Changes in the cellular structure of heart muscle cells have a large impact: past and present studies show that these types of changes can lead to heart failure. From the University of Pennsylvania, scientists demonstrate their discovery of dysfunctional microtubules inhibiting proper heart function.
Microtubules (MTs) are a key part of the cell’s cytoskeleton, which determines the cell’s shape and movement patterns. They are made up of one type of protein, called tubulin, as opposed to other components of the cytoskeleton that are composed by various protein types. When changes are made in the cell cytoskeleton because of malfunctioning MTs, the repercussions can be deadly. To prevent such a consequence, scientists are working on reversing the negative changes.

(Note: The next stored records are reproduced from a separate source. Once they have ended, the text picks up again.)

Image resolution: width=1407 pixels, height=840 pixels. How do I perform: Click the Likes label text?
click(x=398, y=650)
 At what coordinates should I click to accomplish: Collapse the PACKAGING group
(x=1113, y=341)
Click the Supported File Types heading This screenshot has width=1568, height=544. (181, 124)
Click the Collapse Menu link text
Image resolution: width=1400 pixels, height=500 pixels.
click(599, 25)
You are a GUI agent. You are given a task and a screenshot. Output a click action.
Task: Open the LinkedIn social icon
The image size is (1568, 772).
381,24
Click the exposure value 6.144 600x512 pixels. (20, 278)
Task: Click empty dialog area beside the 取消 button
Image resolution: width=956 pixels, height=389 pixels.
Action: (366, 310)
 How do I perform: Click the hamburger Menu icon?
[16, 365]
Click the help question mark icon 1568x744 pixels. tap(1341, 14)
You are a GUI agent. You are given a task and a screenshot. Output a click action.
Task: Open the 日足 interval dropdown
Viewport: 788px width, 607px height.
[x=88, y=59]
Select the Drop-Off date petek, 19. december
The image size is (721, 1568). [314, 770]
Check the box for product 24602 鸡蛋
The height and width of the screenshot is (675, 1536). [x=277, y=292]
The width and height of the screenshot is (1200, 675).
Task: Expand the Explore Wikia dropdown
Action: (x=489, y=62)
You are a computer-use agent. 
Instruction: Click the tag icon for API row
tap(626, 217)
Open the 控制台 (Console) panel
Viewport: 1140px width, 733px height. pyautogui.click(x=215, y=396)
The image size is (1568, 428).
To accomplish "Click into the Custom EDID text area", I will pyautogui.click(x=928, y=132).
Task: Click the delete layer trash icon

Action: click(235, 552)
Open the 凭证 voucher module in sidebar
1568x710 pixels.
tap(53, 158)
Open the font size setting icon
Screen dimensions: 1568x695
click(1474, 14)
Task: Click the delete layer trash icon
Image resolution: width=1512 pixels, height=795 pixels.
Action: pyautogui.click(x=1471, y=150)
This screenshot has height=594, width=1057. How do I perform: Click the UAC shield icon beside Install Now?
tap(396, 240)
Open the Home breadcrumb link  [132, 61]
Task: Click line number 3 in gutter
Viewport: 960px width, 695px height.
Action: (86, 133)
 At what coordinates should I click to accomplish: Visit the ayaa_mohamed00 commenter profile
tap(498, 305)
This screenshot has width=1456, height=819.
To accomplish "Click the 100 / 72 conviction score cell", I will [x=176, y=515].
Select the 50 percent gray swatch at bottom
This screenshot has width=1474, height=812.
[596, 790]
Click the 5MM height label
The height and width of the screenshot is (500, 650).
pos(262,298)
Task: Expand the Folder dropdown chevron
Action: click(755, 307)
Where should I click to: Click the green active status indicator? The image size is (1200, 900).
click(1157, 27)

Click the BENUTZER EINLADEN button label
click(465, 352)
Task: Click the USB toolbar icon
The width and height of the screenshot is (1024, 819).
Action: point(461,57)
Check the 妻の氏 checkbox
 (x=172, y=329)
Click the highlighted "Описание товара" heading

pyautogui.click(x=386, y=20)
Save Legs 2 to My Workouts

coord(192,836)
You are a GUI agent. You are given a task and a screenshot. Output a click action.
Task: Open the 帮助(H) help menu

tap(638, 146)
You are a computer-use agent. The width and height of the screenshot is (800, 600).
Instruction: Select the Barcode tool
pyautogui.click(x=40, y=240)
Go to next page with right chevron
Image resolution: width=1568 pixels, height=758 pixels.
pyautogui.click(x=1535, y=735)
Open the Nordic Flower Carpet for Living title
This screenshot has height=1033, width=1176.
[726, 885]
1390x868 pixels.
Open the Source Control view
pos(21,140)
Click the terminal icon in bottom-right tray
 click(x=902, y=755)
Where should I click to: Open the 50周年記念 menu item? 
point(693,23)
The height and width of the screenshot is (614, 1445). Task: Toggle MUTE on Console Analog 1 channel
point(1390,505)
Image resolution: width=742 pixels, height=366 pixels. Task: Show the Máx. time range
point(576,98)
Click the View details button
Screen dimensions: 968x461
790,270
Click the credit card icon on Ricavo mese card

Specifically, MT changes can increase the rigidity of heart muscle cells, called cardiomyocytes. Elasticity and contractility are vital qualities for maintaining normal blood circulation and preventing heart disease. And in the past, researchers discovered a direct link between dysfunctional heart activity and overactive detyrosination of MTs in patients with a heart condition called hypertrophic cardiomyopathy (HCM).
Detyrosination is a chemical process of removing the amino acid tyrosine from a tubulin protein. These changes can negatively affect heart beat mechanics, but they’re not irreversible. Scientists from the study are hoping to use this to their advantage.
Using a variety of lab techniques (mass spectrometry, mechanical tests, super-resolution imaging) to compare healthy heart tissue with heart tissue from transplant patients with heart failure, researchers investigated the impact of on heart function when changes are made to MTs and the cardiomyocyte cytoskeleton.
They found that regular activity of a certain set of proteins was responsible for MT stiffening, found in diseased cardiomyocytes. These same MTs were majorly detyrosinated, and the cardiomyocytes were stiff and had limited contractility. Additionally, the studies showed, not surprisingly, more detyrosination and MTs in diseased heart tissue than in healthy heart tissue.
Reversing the damage done to MTs and to cardiomyocytes is possible by therapeutically suppressing detyrosinated MTs. In the study, this action brought back 50 percent of lost contractile function to diseases cardiomyocytes, and an additional genetic intervention helped as well.
There’s still one obstacle to overcome. Researchers need to identify how to develop a drug that targets MTs in cardiomyocytes only, leaving them intact in other tissue types where they are not a threat to the heart.
The present study was published in the journal Nature Medicine.